Work to complete: Could you set down, word for word, every line from the one containing "Click the Albuquerque Journal source icon" through the last line below, both ends included? Leave the pictures out.
----
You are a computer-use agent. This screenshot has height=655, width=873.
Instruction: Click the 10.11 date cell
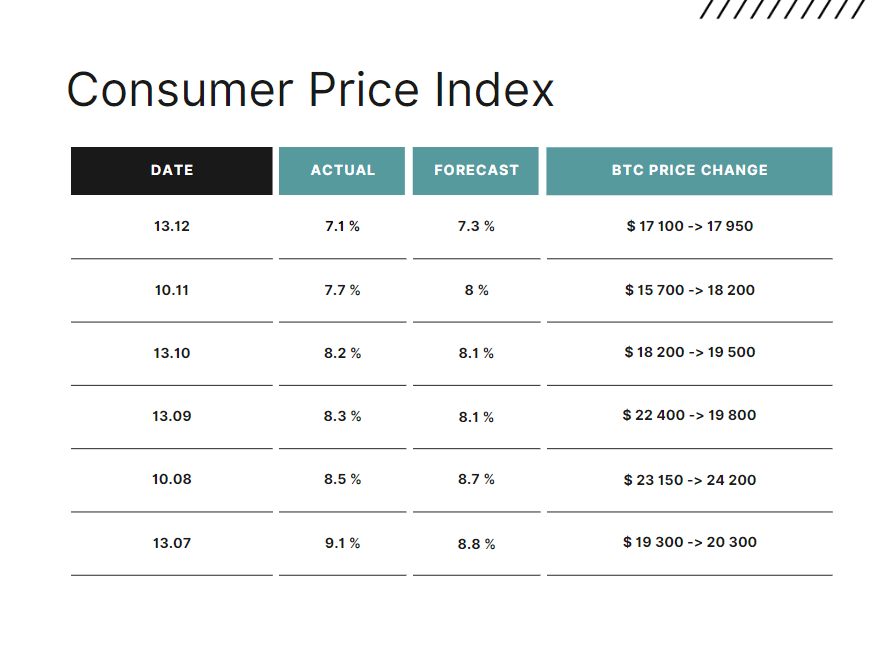click(172, 290)
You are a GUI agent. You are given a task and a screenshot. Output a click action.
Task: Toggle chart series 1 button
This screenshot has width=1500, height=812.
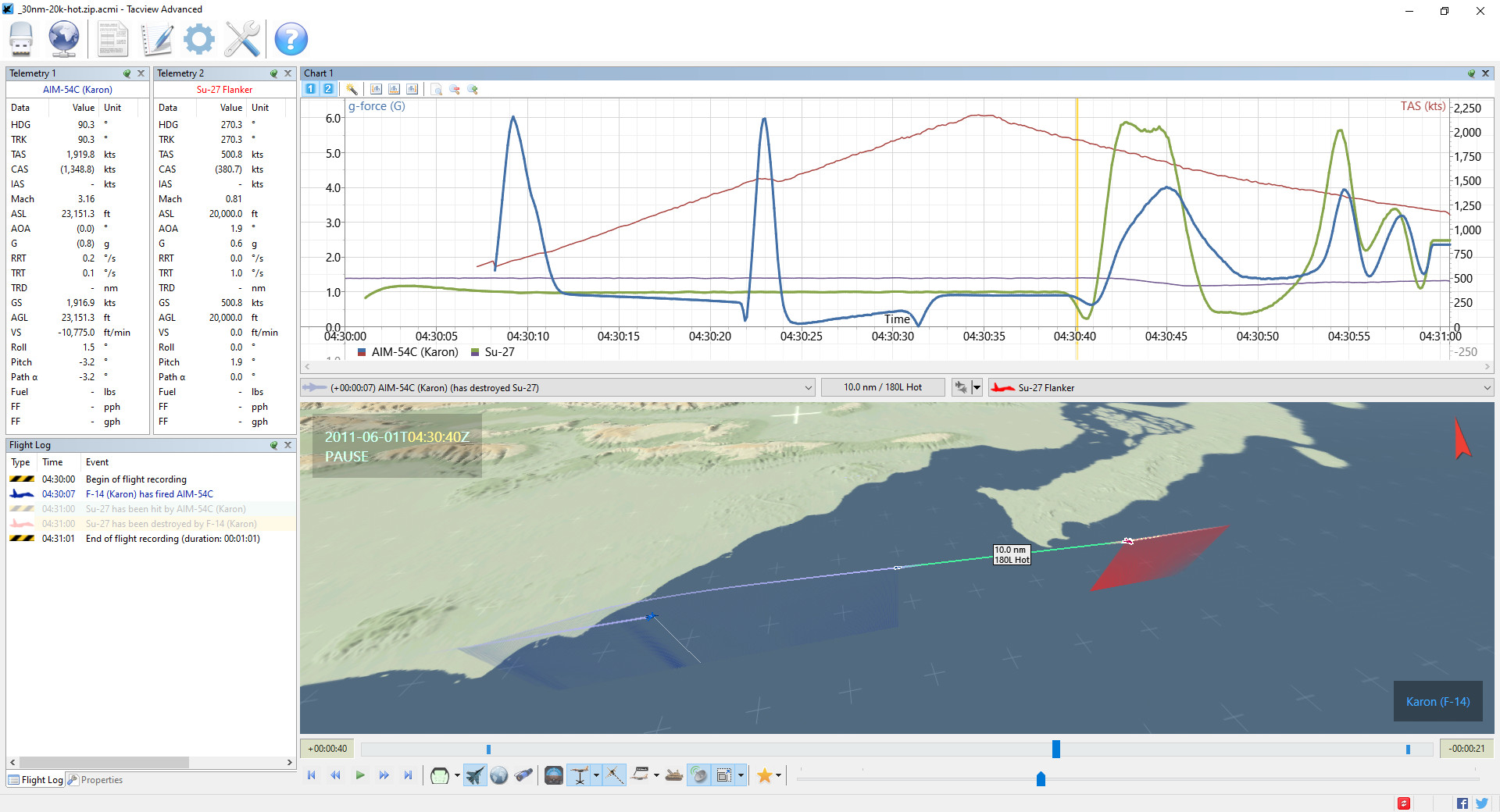point(310,89)
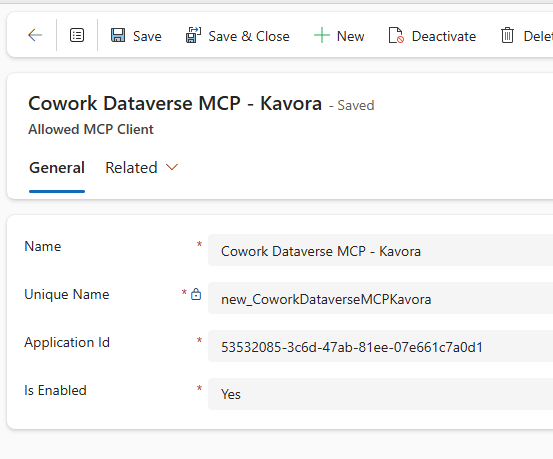This screenshot has width=553, height=459.
Task: Click the record title Cowork Dataverse MCP - Kavora
Action: [175, 103]

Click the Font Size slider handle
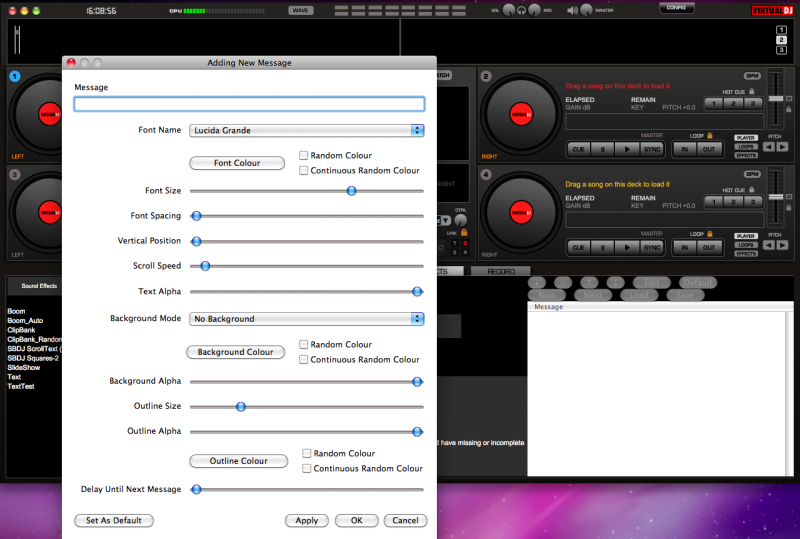coord(351,190)

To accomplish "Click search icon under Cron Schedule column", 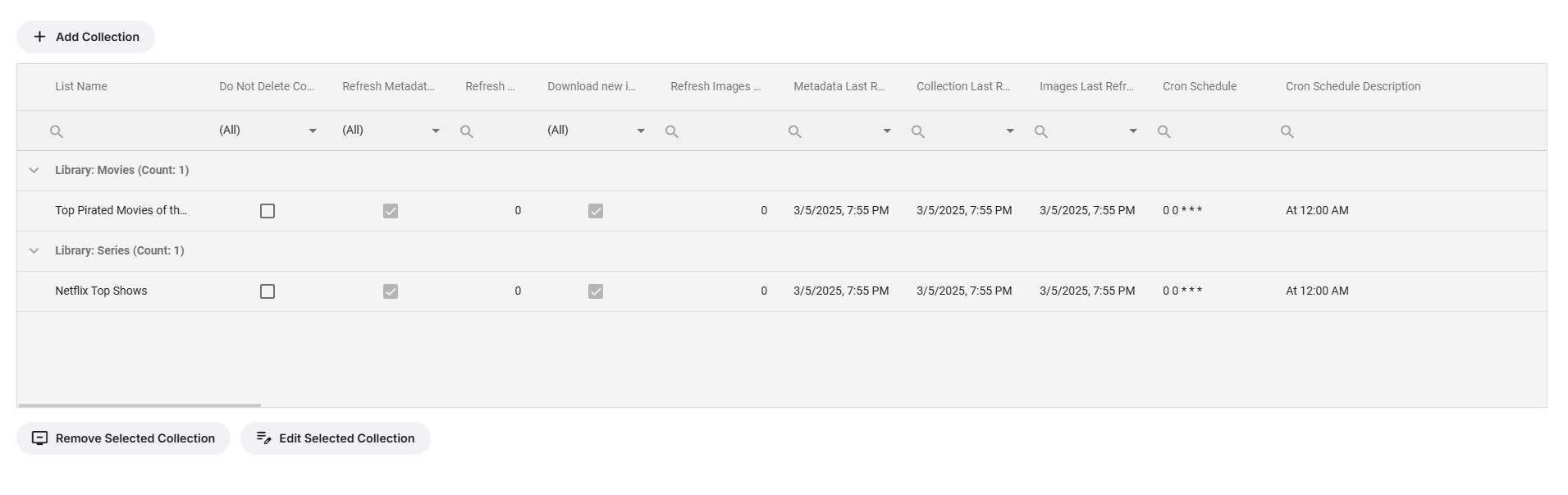I will point(1163,131).
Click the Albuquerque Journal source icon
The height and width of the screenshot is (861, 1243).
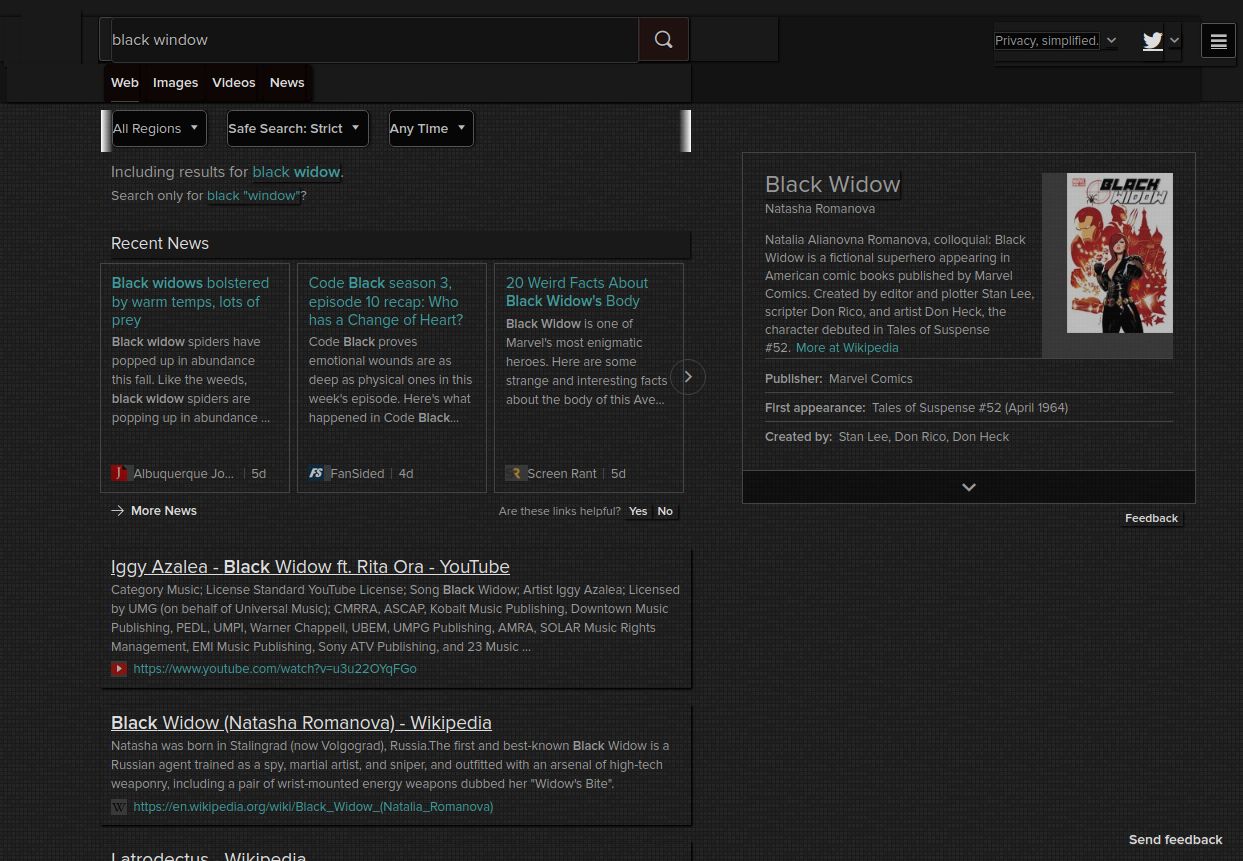click(120, 473)
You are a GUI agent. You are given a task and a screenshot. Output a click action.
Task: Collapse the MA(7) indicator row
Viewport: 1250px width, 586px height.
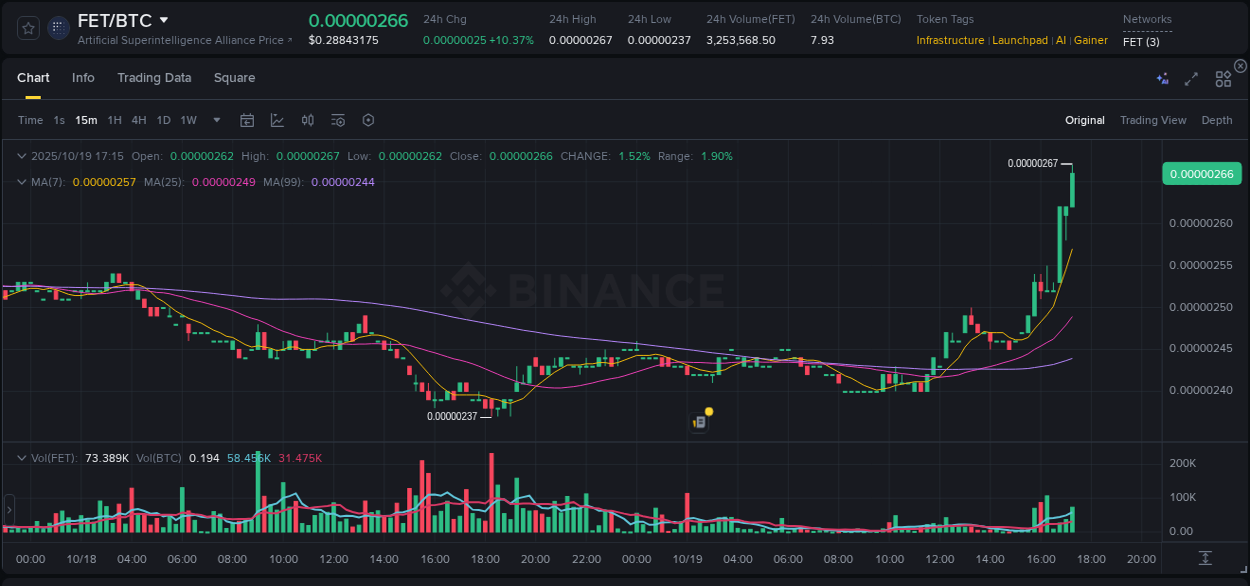[x=21, y=182]
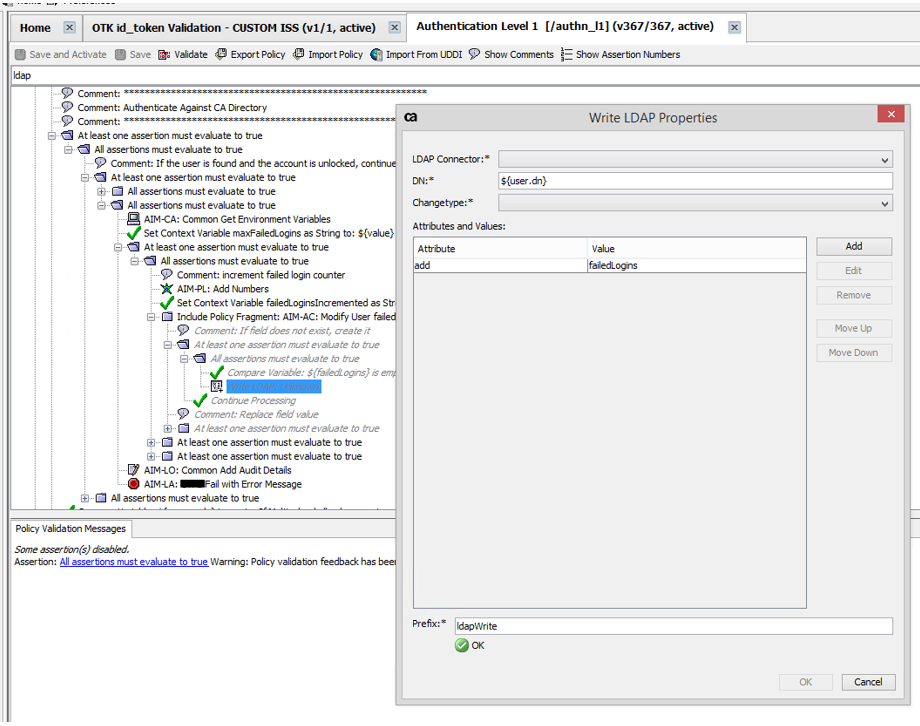Viewport: 920px width, 726px height.
Task: Click into the Prefix input field
Action: [x=672, y=626]
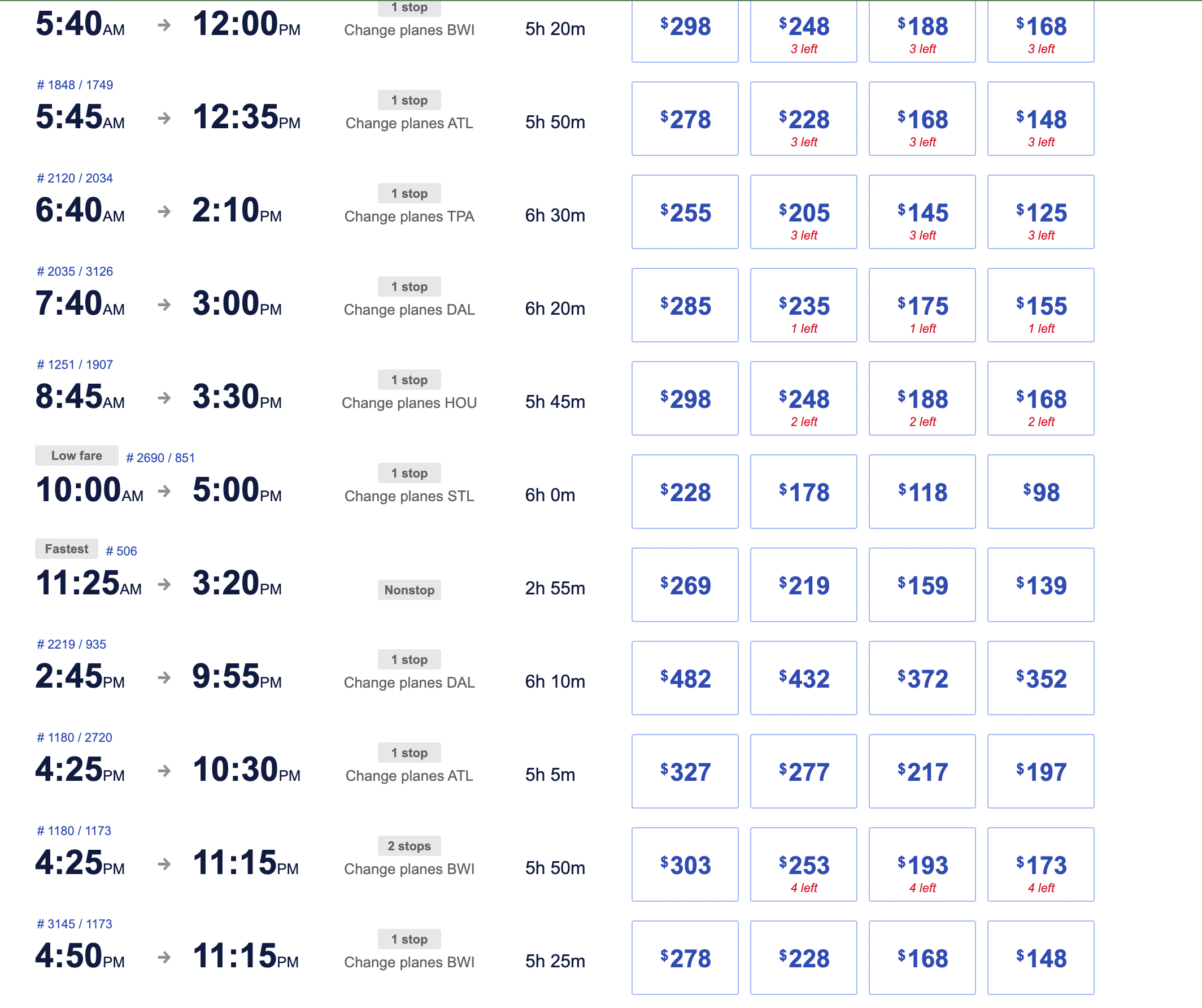Open flight link # 3145 / 1173
This screenshot has width=1202, height=1008.
click(75, 924)
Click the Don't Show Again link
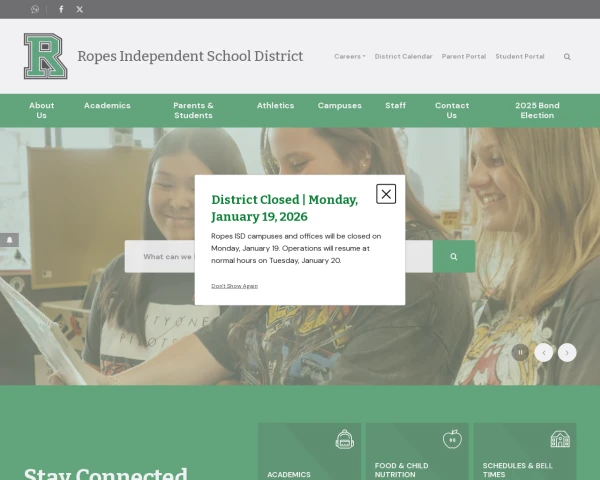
----
Full answer:
Click the Albuquerque Journal source icon
The height and width of the screenshot is (861, 1243).
click(120, 473)
You are a GUI agent. You are given a task and a screenshot. Output a click action.
Task: Collapse the MA(7) indicator row
Viewport: 1250px width, 586px height.
[x=21, y=182]
Viewport: 920px width, 726px height.
Task: Click into the Prefix input field
Action: [x=672, y=626]
Open flight link # 3145 / 1173
This screenshot has width=1202, height=1008.
click(75, 924)
Click the Don't Show Again link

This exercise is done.